Sloan opens with aftermath of the Tucson shootings:
…Representative Giffords’s husband describes her as a “fighter,” and no doubt she is one. Whether her recovery has anything to do with a fighting spirit, however, is another matter entirely.
He jumps quickly through a history of the mind cure movement in America: From Phineas Quimby’s concept of illness as a product of mistaken beliefs — to William James and “New Thought” ideas — to Norman Vincent Peale’s 1952 “Power of Positive Thinking” — to more current takes on the matter. These ideas, while popular, are not reality-based.
In his words:
But there’s no evidence to back up the idea that an upbeat attitude can prevent any illness or help someone recover from one more readily. On the contrary, a recently completed study* of nearly 60,000 people in Finland and Sweden who were followed for almost 30 years found no significant association between personality traits and the likelihood of developing or surviving cancer.
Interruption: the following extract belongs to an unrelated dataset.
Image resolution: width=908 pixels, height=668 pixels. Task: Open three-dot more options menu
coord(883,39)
Cancer doesn’t care if we’re good or bad, virtuous or vicious, compassionate or inconsiderate. Neither does heart disease or AIDS or any other illness or injury.
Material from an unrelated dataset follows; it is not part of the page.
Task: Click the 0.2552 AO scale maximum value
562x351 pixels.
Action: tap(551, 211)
*Am. J. Epidemiol. (2010) 172 (4): 377–385.
The New York Times printed several letters in response, most of which point to pseudo-evidence on the matter. All the more reason to bolster public education in the U.S. — people won’t be persuaded by charismatic, wishful thinking about healthcare.
It happens I’m a fan of Joan Didion’s. I was so taken by the “Year of Magical Thinking,” in fact, that I read it twice. Irrational responses — and hope — are normal human responses to illness, disappointment, and personal loss. But they’re not science. It’s important to keep it straight.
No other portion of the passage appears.